In the late nineteenth century it was a wet cycle in the eastern prairie, and the railroads made millions enticing settlers to buy their land and get rich farming.  The population in eastern Colorado peaked then and has been declining ever since.  The mountain ski areas have lots of snow some years and almost no snow other years.  The western desert country looks dry and desolate most of the time, but I have seen it bloom in a stunning variety of color.   

Then there are the floods, blizzards, and tornados, often followed by drought.  The one thing we can count on is change.  There are long term trends.  Most archeologists think one reason the ancestral Pueblo Indians left southwestern Colorado was a prolonged drought cycle.  Anyone who tries to raise dry land beans in that country can tell you not much has changed. 

2013 Flood

2013 Flood

Here along the base of the mountains we have the extremes as well. There was the drought of 2002, and the floods of 2013.  The mountains create an unusual weather pattern that stalls along the mountain front, bringing more moisture than the land can handle.  That is when lots of the mountains wash out into the flat country.  It has been going on for more than sixty million years.  The gravel in the Platte River in Nebraska is Rocky Mountain gravel.  Some of the Louisiana mud is Long’s peak mud.   
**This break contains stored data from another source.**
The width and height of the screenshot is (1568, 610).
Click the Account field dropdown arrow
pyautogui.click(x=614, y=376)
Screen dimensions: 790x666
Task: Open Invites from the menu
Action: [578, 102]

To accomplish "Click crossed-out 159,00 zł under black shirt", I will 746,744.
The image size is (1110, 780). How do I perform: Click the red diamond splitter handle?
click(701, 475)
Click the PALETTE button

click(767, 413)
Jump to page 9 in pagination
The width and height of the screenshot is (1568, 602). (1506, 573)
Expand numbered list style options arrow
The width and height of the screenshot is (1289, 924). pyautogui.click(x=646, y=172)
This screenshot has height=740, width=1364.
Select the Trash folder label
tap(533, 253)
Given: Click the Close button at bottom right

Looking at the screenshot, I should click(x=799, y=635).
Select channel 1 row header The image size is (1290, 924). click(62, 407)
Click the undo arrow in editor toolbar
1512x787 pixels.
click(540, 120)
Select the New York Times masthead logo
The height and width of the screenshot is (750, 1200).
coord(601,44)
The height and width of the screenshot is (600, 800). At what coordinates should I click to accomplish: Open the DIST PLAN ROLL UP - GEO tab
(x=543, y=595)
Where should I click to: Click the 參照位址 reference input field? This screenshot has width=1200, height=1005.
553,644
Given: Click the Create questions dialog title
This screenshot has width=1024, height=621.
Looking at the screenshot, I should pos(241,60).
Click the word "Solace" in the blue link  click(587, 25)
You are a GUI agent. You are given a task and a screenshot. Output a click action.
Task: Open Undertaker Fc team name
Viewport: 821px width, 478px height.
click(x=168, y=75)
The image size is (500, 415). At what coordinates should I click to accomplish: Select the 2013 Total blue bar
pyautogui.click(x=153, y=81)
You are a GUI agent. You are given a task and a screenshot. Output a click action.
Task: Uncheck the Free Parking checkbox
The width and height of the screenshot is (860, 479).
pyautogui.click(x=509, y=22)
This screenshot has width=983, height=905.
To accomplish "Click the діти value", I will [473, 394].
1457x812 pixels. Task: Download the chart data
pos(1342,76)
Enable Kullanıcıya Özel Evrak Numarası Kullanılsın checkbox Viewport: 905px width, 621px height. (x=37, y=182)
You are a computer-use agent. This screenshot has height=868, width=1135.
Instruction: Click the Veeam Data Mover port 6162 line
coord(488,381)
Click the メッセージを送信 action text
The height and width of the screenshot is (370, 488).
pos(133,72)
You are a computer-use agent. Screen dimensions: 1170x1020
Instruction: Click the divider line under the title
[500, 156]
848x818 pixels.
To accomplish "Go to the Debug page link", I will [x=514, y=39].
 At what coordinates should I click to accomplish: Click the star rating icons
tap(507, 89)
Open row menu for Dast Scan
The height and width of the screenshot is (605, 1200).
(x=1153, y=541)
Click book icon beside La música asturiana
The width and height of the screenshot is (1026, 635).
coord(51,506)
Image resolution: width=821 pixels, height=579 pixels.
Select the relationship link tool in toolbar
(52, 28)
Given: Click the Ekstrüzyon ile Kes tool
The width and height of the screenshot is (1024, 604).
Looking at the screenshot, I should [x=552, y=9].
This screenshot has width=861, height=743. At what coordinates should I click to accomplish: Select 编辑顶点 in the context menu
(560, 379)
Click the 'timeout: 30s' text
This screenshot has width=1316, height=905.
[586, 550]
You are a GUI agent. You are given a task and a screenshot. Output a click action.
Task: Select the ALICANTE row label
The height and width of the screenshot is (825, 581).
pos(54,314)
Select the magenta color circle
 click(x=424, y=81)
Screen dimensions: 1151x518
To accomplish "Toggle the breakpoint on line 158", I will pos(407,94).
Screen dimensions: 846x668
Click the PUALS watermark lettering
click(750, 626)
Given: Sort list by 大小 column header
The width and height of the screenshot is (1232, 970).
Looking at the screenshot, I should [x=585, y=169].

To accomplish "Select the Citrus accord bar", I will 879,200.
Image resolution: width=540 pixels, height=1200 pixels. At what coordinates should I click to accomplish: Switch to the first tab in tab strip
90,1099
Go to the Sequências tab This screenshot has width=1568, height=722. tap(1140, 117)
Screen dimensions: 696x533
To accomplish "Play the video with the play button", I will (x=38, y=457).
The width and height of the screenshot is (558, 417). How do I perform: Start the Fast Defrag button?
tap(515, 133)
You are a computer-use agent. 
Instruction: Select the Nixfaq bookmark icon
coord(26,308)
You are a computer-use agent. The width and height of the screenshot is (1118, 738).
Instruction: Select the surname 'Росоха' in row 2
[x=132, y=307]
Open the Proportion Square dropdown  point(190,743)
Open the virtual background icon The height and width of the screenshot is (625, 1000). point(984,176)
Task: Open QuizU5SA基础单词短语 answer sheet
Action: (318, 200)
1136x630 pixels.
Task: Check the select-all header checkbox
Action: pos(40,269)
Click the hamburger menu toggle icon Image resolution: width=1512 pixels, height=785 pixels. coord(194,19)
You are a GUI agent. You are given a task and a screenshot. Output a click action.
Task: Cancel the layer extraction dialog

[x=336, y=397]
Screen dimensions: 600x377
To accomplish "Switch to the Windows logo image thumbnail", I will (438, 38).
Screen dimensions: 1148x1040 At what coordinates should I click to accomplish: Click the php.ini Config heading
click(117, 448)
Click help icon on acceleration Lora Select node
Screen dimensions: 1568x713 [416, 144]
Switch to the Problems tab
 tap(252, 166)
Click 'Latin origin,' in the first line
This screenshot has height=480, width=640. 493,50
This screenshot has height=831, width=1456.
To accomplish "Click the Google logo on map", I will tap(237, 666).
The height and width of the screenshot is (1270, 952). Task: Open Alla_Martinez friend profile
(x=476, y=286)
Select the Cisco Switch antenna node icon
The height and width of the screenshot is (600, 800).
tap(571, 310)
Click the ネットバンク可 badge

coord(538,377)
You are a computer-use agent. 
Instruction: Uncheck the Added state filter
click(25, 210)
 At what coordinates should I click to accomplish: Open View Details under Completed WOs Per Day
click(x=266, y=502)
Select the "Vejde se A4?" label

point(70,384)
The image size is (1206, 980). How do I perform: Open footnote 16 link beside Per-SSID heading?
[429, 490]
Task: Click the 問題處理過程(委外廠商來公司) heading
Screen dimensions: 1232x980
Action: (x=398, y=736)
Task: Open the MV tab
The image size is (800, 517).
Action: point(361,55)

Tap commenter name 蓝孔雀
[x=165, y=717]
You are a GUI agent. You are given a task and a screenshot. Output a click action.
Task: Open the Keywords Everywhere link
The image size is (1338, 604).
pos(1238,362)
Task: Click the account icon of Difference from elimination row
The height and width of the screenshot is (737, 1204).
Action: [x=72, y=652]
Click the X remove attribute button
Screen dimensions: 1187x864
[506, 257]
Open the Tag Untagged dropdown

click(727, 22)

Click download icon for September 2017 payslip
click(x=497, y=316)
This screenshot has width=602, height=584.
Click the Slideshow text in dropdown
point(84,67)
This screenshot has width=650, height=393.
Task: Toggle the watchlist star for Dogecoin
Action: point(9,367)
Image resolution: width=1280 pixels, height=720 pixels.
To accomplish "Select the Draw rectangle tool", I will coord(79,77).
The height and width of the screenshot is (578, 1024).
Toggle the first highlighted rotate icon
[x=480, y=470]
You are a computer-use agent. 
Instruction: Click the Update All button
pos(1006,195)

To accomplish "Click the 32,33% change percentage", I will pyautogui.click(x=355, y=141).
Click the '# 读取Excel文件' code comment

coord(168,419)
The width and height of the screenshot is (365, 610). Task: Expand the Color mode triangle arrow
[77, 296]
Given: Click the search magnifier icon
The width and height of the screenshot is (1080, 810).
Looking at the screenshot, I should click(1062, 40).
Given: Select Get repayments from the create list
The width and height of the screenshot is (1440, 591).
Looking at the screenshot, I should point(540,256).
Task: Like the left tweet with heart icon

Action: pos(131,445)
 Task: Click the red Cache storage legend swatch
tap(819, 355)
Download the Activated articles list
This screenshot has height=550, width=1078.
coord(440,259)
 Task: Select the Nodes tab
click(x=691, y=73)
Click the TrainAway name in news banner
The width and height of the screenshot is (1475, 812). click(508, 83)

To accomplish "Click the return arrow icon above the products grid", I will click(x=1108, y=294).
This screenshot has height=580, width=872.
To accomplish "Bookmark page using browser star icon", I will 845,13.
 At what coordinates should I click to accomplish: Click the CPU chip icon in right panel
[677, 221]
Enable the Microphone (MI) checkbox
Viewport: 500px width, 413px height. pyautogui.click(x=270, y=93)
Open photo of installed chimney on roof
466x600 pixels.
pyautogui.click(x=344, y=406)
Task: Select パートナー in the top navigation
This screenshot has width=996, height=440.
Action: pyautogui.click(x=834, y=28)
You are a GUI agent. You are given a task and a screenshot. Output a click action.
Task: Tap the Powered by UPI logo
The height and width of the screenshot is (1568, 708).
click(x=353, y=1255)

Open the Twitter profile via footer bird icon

Some climate models say climate change is going to dry Colorado out, other models say it will be wetter.  My money is on more extreme weather.  Longer, more violent wet periods and long droughts.  Look for more frequent floods, not the thirty or forty year cycle we have had since the first European-American settlers and miners arrived.  Think about the tornados and hailstorms recently.   

I like the extremes.  We have our regular four seasons here but the winters are milder than in Iowa.  It can get hot but there are few days over one hundred degrees, but not like southeastern Utah.  I think that may change, hotter in the summer.  I don’t think the winters will be colder.  I can remember forty below in Boulder when I was flunking out of CU.  Twenty below seems to be more the cold winter norm now.  What I do not like is the hailstorms.  I don’t think the insurance companies like them much either.  Homeowners insurance costs keep rising.  That hail is hard on the garden as well. We had only one tomato plant survive last year. 

One of the big impacts of climate change will be on water supplies.  The amount of precipitation may not change, but if it is warmer, the snowpacks will not last as long in the spring.  That means more spring floods and a shorter runoff period, which will impact water storage.  That could be bad news for the populated Front Range.  People keep coming, but there will not be more water, and a lot of the big spring runoff will go out of the state.  That will be good for the Sandhill Cranes in Nebraska, but bad for Parker and Highlands ranch. 

I spent a long time in the water business, and it always disturbed me watching all that high quality drinking water being used to attempt to replicate Surrey or Connecticut foliage in the Great American Desert.   All that bluegrass will have to go. The urban forest will have more drought-hardy trees.  Denver Water’s customers have done a good job of conserving since the big drought of 2002, but the bluegrass model of landscaping continues.  In Denver, daily water consumption is about 110 million gallons per day in winter.  I the hot part of summer, it’s over 400 million gallons per day, most of it run out onto the ground. 

At our house, we have significantly reduced the size of our lawn, but we still have a lot of crabgrass.  It should be buffalo grass and blue grama, both native drought-resistant grasses.  They don’t stay green all summer, so we are stalling and paying the water bill.  Marijuana legalization is bringing lots of people to Colorado, and the economy is booming.  Those people use water, and lots of water is used growing the stuff.  One of the unintended consequences of legalizing pot is increased water consumption. 

Myself, I am not too concerned about climate change for myself.  After all I am 73 years old and don’t live on the coast.  Long term change is a reality, but as John Maynard Keynes said, “In the long range we are all dead”.